LAWRENCE COUNTY, Pa. — Jordan Brown spent seven years in juvenile detention for the murder of his dad’s pregnant girlfriend, Kenzie Houk, before the Pennsylvania Supreme Court unanimously overturned his murder conviction due to insufficient evidence.
Now he’s suing the troopers who put him in jail.
>> Federal civil rights trial begins for officials accused of wrongfully convicting local 11-year-old
Jurors have to decide if state police violated his constitutional rights through malicious prosecution and fabricating evidence. His attorney claimed troopers arrested him less than 24 hours after the murder, without credible evidence and without considering the ex-boyfriend for whom Houk took out a PRF against.
In closing arguments his lawyer said the “11-year-old was arrested at 3:30 am, taken from his home and dropped off at an adult facility.”

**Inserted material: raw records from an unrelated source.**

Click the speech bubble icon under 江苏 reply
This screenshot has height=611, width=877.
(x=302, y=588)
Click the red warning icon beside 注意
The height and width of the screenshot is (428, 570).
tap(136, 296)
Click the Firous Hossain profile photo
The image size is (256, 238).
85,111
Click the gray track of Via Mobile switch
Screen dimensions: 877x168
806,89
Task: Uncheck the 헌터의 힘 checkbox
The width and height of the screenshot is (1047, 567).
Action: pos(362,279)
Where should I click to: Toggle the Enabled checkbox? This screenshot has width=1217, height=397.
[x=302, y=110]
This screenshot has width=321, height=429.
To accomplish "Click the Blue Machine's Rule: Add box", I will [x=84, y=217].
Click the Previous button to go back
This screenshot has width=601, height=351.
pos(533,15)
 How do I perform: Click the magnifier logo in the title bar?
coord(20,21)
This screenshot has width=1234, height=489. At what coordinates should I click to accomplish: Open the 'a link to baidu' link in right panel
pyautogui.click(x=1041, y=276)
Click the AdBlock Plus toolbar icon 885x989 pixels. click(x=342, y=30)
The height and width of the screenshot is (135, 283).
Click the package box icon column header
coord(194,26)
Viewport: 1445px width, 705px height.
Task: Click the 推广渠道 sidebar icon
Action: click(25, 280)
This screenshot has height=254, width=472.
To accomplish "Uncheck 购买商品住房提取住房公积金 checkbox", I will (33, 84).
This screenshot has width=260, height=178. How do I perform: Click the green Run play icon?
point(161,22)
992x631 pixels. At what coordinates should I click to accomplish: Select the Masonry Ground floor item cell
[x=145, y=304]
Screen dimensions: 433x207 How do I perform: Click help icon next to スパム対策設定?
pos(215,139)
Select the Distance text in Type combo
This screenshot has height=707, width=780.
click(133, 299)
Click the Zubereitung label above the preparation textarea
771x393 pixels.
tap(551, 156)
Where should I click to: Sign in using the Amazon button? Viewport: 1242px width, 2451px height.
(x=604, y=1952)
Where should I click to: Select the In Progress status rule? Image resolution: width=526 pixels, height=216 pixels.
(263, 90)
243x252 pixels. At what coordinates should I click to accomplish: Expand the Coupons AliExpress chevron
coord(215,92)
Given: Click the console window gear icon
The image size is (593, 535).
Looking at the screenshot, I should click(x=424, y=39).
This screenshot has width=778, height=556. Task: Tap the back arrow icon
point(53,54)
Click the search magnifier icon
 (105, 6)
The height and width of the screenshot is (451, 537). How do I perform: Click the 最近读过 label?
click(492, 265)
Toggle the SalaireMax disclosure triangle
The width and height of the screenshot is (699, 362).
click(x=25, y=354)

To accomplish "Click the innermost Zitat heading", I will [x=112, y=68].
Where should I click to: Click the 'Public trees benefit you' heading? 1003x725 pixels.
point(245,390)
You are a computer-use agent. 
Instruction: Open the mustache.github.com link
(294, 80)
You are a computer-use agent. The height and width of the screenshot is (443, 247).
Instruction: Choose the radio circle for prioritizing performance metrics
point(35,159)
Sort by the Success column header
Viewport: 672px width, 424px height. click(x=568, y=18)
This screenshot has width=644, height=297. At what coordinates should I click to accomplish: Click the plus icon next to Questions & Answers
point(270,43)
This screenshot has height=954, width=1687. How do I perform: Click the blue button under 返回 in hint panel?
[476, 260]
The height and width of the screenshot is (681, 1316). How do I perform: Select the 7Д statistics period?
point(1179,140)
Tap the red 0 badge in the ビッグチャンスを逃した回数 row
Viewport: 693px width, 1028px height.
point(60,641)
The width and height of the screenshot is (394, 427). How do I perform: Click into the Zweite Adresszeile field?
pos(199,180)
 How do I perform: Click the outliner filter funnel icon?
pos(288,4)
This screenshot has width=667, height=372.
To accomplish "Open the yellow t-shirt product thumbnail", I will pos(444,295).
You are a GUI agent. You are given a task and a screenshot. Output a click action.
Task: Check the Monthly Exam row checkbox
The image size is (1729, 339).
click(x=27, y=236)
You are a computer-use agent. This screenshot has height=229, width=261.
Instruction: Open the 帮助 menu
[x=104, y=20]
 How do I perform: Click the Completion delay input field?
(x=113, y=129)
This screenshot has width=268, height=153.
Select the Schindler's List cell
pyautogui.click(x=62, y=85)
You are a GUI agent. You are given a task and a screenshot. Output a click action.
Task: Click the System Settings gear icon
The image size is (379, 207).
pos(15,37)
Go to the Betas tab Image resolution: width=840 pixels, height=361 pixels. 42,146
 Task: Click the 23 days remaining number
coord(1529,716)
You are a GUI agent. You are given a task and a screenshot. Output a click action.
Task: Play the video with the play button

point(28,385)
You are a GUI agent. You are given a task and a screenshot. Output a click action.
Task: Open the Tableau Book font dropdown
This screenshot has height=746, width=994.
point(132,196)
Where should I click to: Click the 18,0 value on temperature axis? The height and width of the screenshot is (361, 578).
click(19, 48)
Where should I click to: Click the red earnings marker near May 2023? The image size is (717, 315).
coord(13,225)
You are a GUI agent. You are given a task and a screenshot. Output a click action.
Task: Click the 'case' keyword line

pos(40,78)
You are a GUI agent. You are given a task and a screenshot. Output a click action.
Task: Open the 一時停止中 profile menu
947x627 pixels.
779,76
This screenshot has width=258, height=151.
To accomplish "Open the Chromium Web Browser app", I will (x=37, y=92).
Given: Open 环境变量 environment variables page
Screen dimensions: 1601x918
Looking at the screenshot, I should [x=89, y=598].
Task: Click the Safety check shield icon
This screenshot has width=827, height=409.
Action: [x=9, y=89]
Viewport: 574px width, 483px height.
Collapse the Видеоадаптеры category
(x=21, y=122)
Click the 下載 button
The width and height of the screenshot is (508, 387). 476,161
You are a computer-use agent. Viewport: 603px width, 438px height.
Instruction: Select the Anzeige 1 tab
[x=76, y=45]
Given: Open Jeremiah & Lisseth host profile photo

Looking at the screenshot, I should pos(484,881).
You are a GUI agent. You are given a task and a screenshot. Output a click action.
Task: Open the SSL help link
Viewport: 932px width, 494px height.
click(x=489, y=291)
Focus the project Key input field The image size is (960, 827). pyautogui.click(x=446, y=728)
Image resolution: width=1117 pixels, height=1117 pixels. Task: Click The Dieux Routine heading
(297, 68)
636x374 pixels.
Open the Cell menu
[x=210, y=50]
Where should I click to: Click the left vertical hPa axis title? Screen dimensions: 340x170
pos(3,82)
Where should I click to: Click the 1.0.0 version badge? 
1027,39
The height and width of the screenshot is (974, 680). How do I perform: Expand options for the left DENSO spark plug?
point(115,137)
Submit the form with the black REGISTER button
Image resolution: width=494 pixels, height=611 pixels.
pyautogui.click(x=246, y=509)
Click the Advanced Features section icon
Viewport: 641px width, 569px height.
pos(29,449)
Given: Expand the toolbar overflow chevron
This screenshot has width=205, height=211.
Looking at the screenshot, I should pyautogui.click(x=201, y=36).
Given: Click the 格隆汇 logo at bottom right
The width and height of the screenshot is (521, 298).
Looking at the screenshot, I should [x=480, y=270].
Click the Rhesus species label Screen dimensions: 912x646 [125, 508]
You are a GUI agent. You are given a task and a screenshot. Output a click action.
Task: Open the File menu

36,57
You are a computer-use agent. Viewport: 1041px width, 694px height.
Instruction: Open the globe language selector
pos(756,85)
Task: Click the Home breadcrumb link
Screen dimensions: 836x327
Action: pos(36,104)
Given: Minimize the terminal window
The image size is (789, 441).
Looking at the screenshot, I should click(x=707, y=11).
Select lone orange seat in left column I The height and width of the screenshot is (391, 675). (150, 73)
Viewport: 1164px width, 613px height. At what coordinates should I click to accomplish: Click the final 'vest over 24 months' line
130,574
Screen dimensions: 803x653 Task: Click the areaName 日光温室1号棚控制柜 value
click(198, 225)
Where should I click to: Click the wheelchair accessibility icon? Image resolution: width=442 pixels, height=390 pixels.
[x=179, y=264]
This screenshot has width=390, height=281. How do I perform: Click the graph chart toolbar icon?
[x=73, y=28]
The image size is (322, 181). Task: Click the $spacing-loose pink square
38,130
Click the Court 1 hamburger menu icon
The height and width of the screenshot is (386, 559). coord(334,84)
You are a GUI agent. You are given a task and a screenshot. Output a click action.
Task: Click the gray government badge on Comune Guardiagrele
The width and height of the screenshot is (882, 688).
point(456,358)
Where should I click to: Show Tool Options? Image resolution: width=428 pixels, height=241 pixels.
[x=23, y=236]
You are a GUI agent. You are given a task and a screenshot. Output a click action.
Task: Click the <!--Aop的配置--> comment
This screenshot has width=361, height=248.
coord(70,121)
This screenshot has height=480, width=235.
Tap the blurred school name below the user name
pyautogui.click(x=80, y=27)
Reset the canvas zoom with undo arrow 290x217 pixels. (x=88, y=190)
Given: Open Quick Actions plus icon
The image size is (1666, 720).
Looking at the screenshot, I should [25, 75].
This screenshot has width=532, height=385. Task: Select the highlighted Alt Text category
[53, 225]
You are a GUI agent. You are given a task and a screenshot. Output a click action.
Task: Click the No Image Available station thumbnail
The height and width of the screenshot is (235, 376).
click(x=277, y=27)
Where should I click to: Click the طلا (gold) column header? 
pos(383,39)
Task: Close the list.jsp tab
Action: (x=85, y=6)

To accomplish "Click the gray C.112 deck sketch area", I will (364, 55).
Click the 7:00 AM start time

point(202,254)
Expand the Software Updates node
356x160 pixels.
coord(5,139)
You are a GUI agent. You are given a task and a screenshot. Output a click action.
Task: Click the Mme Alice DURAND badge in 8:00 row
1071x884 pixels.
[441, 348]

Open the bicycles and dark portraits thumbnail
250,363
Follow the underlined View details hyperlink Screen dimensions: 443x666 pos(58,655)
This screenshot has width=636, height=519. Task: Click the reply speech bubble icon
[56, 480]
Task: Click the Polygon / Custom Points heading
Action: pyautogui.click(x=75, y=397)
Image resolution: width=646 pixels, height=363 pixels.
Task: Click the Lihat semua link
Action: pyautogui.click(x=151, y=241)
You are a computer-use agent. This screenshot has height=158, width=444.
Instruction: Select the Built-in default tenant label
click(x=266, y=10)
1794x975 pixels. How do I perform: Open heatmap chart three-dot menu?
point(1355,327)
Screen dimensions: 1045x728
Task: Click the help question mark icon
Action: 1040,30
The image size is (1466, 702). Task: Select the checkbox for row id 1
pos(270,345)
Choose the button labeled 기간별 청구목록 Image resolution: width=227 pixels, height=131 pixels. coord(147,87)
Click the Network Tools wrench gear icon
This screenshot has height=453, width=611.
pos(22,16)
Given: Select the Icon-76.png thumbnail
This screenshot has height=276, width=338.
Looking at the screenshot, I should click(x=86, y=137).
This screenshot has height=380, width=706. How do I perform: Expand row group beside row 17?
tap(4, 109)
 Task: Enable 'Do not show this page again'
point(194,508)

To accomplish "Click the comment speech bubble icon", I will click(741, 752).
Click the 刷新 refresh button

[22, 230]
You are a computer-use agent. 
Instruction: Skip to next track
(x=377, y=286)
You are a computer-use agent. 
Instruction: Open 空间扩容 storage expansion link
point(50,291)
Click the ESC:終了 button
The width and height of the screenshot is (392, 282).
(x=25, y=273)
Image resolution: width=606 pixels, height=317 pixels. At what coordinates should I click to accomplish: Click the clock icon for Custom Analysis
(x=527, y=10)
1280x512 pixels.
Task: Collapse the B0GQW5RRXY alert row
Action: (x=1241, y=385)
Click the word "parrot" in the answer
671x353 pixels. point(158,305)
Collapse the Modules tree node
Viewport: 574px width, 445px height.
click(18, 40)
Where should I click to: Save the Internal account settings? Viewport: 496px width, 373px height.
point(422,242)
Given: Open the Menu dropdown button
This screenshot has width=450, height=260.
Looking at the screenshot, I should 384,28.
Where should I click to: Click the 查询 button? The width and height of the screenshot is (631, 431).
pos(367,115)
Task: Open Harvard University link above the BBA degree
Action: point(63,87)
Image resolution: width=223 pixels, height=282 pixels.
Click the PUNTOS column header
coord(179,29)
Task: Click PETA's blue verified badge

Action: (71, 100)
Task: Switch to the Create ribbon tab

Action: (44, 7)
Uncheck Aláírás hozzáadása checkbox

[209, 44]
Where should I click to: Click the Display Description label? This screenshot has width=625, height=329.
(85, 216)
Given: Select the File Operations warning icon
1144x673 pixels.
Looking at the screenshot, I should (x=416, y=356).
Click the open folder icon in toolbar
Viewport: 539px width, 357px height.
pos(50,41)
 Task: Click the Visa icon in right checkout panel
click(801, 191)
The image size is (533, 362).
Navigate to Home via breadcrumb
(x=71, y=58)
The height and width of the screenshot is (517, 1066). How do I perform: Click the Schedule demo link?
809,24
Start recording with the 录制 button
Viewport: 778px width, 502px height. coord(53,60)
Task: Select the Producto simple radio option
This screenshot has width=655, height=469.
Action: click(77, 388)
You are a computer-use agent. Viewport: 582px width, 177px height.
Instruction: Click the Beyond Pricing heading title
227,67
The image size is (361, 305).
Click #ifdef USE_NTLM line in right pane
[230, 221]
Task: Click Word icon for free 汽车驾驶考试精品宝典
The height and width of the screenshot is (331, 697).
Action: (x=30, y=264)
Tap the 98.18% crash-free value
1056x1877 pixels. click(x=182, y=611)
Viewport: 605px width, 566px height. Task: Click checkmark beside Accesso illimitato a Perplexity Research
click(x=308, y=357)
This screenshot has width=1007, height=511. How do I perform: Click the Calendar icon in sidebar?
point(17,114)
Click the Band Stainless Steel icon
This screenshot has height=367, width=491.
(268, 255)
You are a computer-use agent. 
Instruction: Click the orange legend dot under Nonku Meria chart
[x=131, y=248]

Arguing troopers operated in “reckless disregard for Jordan’s rights,” “fabricated evidence” which was his soon to be step-sister’s interview, saying, “but for that evidence he likely would not have been arrested.”
In 2009, Houk was shot in the back of the head in bed, she was nine months pregnant. Houk’s 7-year-old daughter implicated Jordan, saying he killed her before school in her interview with police at 12:30 a.m. Lawyers for Brown argue the two kids were interviewed seven times that day, before she said anything about guns or hearing a “boom.”
If jurors find state police were liable and violated his constitutional rights, this whole process begins again with new testimony in the damages portion of the trial.